Monday, April 26, 2010

Notes on Politics: Sebelius Stands Up for Cancer Patients and a Supreme Court Mom

Sebelius Stands Up for Breast Cancer Patients

It was with supreme outrage that I read a Reuters report last week claiming that a health insurance company was targeting women who were freshly diagnosed with breast cancer for audits of their insurance policies in order to find a reason to cancel said policies.

Reuters highlighted two women who’d faithfully paid their insurance premiums, but soon after they were diagnosed with breast cancer were flagged for audits had their policies canceled. “They had no idea that WellPoint was using a computer algorithm that automatically targeted them and every other policyholder recently diagnosed with breast cancer,” Reuters reported. “The software triggered an immediate fraud investigation, as the company searched for some pretext to drop their policies, according to government regulators and investigators.”

Reuters continued, “Once the women were singled out, they say, the insurer then canceled their policies based on either erroneous or flimsy information. WellPoint declined to comment on the women's specific cases without a signed waiver from them, citing privacy laws.”

In response, an irritated Secretary of Health and Human Services Kathleen Sebelius not only said that this practice – called “rescission” – will soon be illegal “thanks to the recently-passed Affordable Care Act,” but rapped the company, WellPoint, on the knuckles. Hard.
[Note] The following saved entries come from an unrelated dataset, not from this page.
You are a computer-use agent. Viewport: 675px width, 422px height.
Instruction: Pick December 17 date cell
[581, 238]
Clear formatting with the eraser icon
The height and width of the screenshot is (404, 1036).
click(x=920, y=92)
“WellPoint should not wait to end the unconscionable practice of deliberately working to deny health insurance coverage to women diagnosed with breast cancer,” wrote Sebelius. “I urge you to immediately cease these practices and abandon your efforts to rescind health insurance coverage from patients who need it most.”

A Supreme Court Mom?

Peter Beinart, writing on The Daily Beast, makes a case for President Obama to appoint a woman with young children to the Supreme Court. Pointing to the paucity of women with children in high profile positions in government and politics, Beinart wrote that in addition to having a woman justice who’s “more sensitive to the problems women face,” adding a mother to the court is important:

“. . . [B]ecause otherwise, the message you’re sending young women is that they can achieve professionally, or they can have a family, but they can’t do both. And without quite realizing it, that is the message our government has been sending. According to the Census Bureau, 80 percent of American women over the age of 40 have children. But look at the women who have held Cabinet posts in the last three presidential administrations. Only two of the Clinton administration’s five female Cabinet secretaries had kids.”

He also contrasted this issue to the fact that, “Men with children don’t have a role-model problem. After all, every one of the male Supremes has kids. (Antonin Scalia alone has nine.)”

Beinart continued:

“Soon after John Roberts was confirmed as chief justice, USA Today ran a syrupy feature entitled ‘Roberts Plays Dual Roles: Chief Justice and Father’ filled with sentences like ‘He takes the children to swimming lessons. He tries to keep 5-year-old Jack from using 6-year-old Josie’s violin as a pretend weapon. At the end of the day, he helps put them to bed.’ Message to little Johnnies everywhere: You can have a great job and a great life all at the same time. Compare that to Pennsylvania Governor Ed Rendell’s comment after Barack Obama nominated Janet Napolitano to head the Homeland Security Department. ‘Janet’s perfect for that job,’ Rendell quipped. ‘Because for that job, you have to have no life. Janet has no family. Perfect. She can devote, literally, 19 to 20 hours a day to it.’ Message to little Janets: Go ahead, shoot for the stars. Just be prepared for a life devoid of anything but work.”